The present studies explored the bio-efficacy of hexane and petroleum ether extracts; prepared from the roots of N. jatamansi; as larvicidal agents against early fourth instars of Ae. aegypti (Table 1). The assays demonstrated 1.7-fold higher cidal potential of petroleum ether (PE) root extracts as compared to the hexane root extracts. Larval exposure to PE root extract resulted in LC₅₀ and LC₉₀ values of 84.50 ppm and 214.12 ppm, respectively against early fourth instars of Ae. aegypti, while treatment with hexane root extract revealed respective lethal values of 140.64 ppm and 302.54 ppm

Table 1: Larvicidal activity of the root extracts of Nardostachys jatamansi against early fourth instars of Ae.aegypti. Values in parentheses indicate the lower and upper 95% fiducial limits. No mortality was observed in the control.
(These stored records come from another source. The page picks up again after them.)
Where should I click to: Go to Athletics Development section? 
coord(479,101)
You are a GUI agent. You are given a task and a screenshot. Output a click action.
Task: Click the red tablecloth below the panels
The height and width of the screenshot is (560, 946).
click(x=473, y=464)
LC₅₀ - lethal concentration that kills 50 % of the exposed larvae, LC₉₀ - lethal concentration that kills 90% of the exposed larvae; S.E.=Standard error, χ2=chi-square, df=degree of freedom, Test samples were transformed into log covariant (log10), P>0.05, level of significance is greater than 0.05, no heterogeneity factor is used in the calculation of confidence limits, Values are mean of three replicates;

Jang et al. [14] testified more than 90% larval mortality in Ae. aegypti and Cx. pipiens when exposed to 200 ppm of Cassia obtusifolia, C. tora and Vicia tetrassperma methanol extracts. Leaf extracts of Cassia fistula in different solvents viz.methanol, benzene and acetone have also been found highly effective against Ae. aegypti larvae resulting in LC₅₀ values of 10.69 mg/L, 18.27 mg/L and 23.95 mg/L, respectively [15]. Another study conducted by Govindarajan [16] evaluated the efficacy of ‘king of bitters’ Andrographis paniculata leaf extracts against third instars of Ae. aegypti and Cx. quinquefasciatus and found it to be more effective against Ae. aegypti. The LC₅₀ values of benzene, hexane, ethyl acetate, methanol and chloroform extracts of A. paniculata leaves reported were 112.19, 137.48, 118.67, 102.05, 91.92 ppm against early third instars of Cx. quinquefasciatus and 119.58, 146.34, 124.24, 110.12, 99.54 ppm against Ae. aegypti, respectively revealing the chloroform extracts being most effective.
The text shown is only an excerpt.